■ **Data records**:
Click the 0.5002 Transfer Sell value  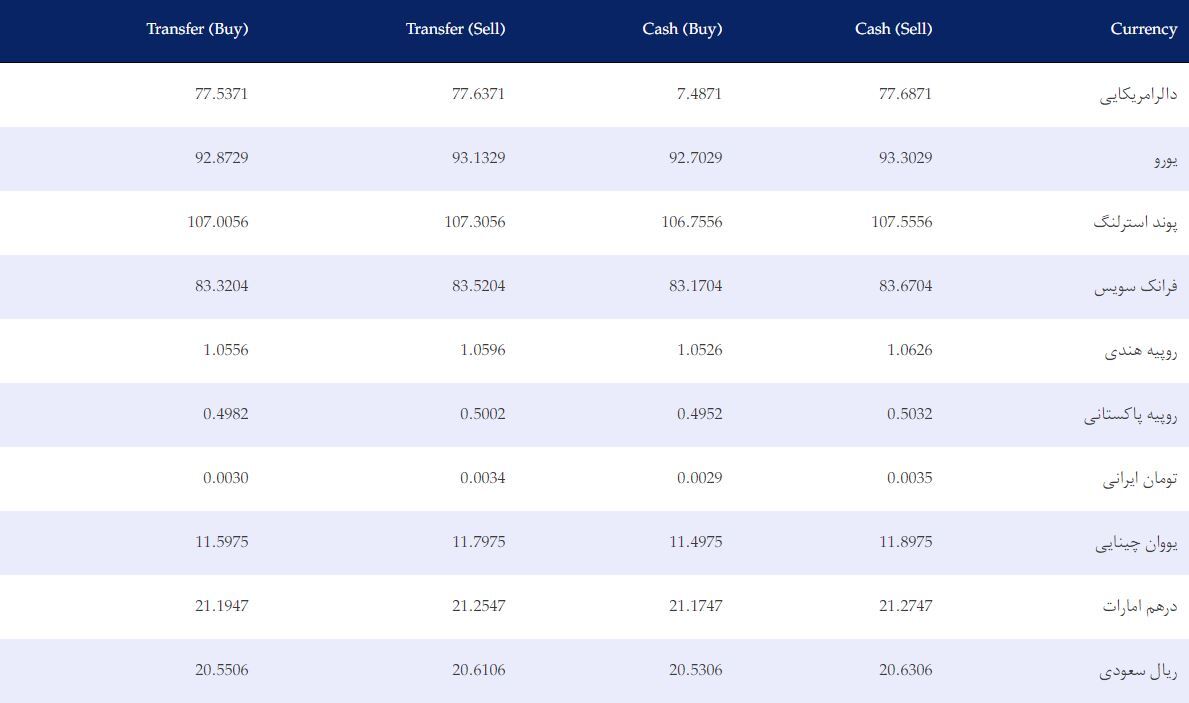[482, 414]
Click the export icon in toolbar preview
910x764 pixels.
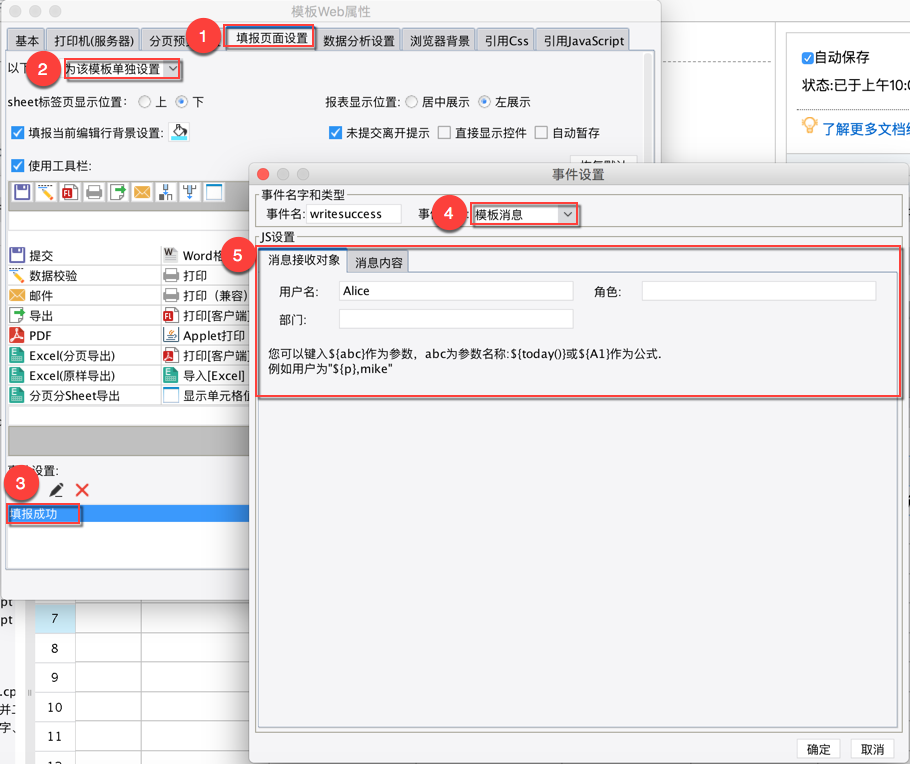pyautogui.click(x=118, y=192)
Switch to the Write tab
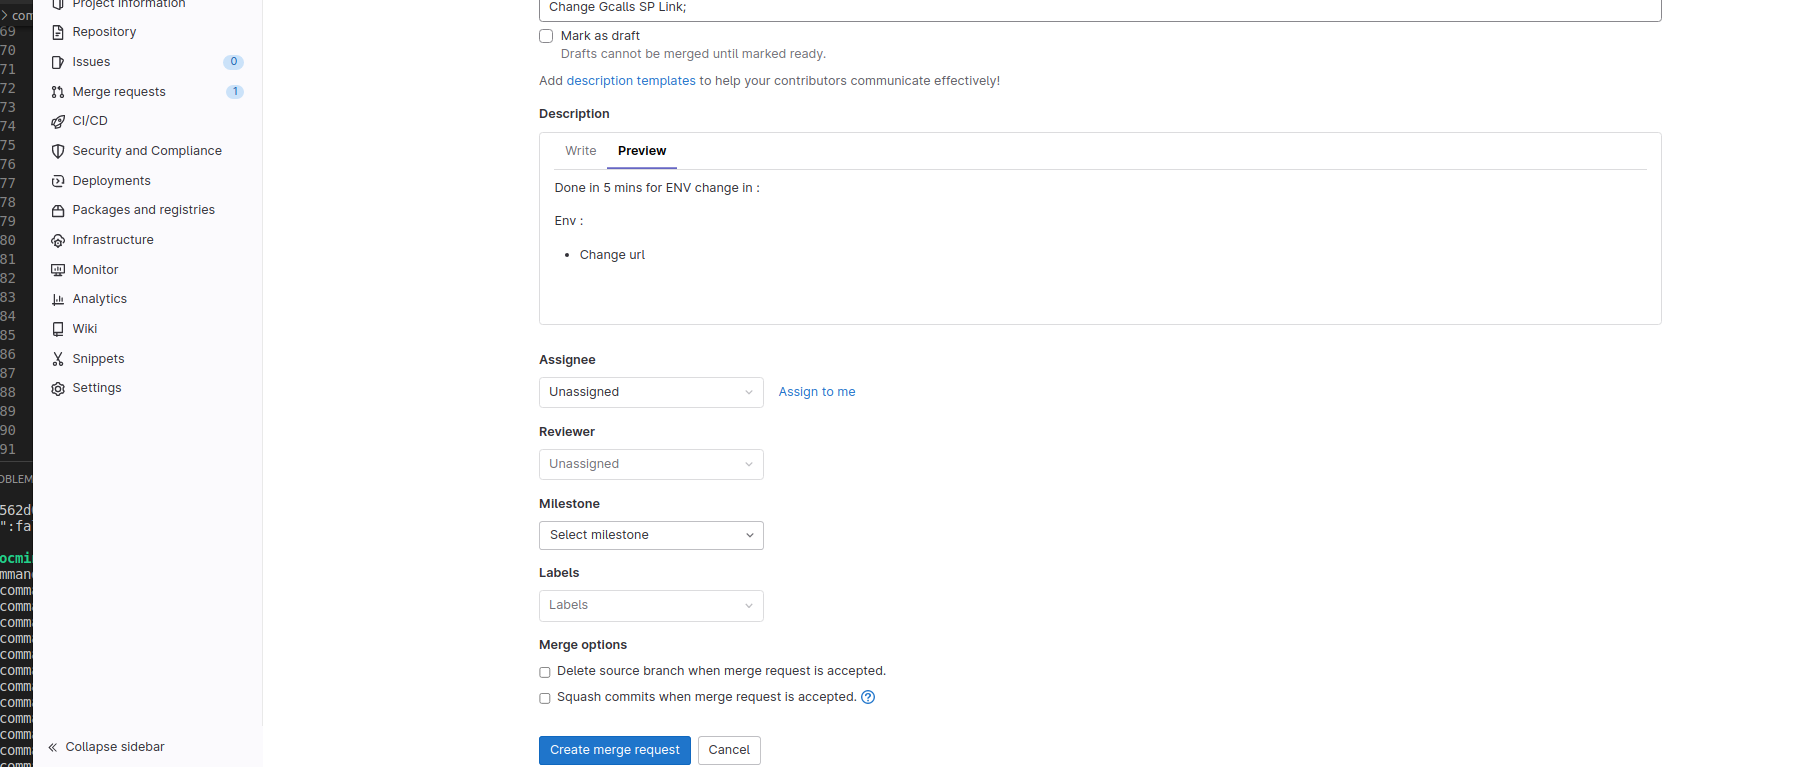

■ **Exercise details**:
After locating the line with "Click the export icon in toolbar preview" in the listing above, transcribe it and every line after it to the last, exactly, with no pictures.

■ **Exercise result**:
Click the export icon in toolbar preview
910x764 pixels.
pyautogui.click(x=118, y=192)
Switch to the Write tab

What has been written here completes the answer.